Passage provided:
::::

Issue #1501 asks to nest them: make cdp available inside the normal codemode execution, alongside state.* and everything else. The motivating snippet:

async () => {
  const { targetId } = await cdp.send("Target.createTarget", { url: "about:blank" });
  const sessionId = await cdp.attachToTarget(targetId);
  await cdp.send("Page.navigate", { url: "https://example.com" }, { sessionId });
  const shot = await cdp.send("Page.captureScreenshot", { format: "png" }, { sessionId });
  await state.writeFileBytes("/captures/example.png", shot.data, "image/png");
  return { saved: "/captures/example.png" };
}

This lesson reconstructs how two in-flight PRs, combined, make that one code block possible without any new sandbox plumbing.

2. Primer: providers, namespaces, runtimes

Codemode's unit of capability is the tool provider. createCodeTool (packages/codemode/src/tool.ts:93) takes a list of providers and merges them into a single code tool. Each provider contributes a namespace and a set of functions; every namespace is visible to the same sandbox code.

::::

Raw data:

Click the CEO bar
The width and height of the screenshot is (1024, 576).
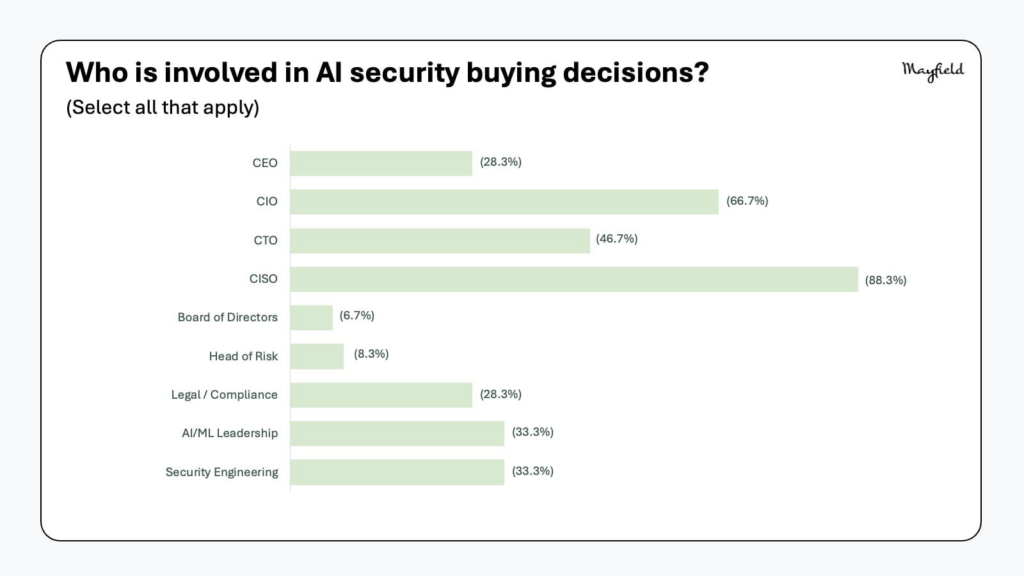381,163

::::

Direction A: Transcribe the part of the codemode lesson starting at "async () =>" and ending at "new sandbox plumbing.".
Direction B: In the codemode lesson, what does createCodeTool do with the list of providers it takes?
Direction C: Continue the codemode lesson from where it stops.
The lines that come after the codemode lesson have no connection to it.

Task result A:
async () => {
  const { targetId } = await cdp.send("Target.createTarget", { url: "about:blank" });
  const sessionId = await cdp.attachToTarget(targetId);
  await cdp.send("Page.navigate", { url: "https://example.com" }, { sessionId });
  const shot = await cdp.send("Page.captureScreenshot", { format: "png" }, { sessionId });
  await state.writeFileBytes("/captures/example.png", shot.data, "image/png");
  return { saved: "/captures/example.png" };
}

This lesson reconstructs how two in-flight PRs, combined, make that one code block possible without any new sandbox plumbing.

Task result B: It merges them into a single code tool.

Task result C:
Field on ToolProviderPurpose
nameThe sandbox namespace, e.g. statestate.readFile().
toolsAI SDK tools; used to generate the type block the model sees, and to extract host-side fns.
typesOptional hand-written type declarations (used instead of generating from tools).
createRuntimeOptional per-execution lifecycle (the new bit from #1566).

The state provider is the model to copy: it is just { name: "state", tools, types: STATE_TYPES } (packages/shell/src/workers.ts). Browser-in-codemode is "another provider" — once it has a runtime.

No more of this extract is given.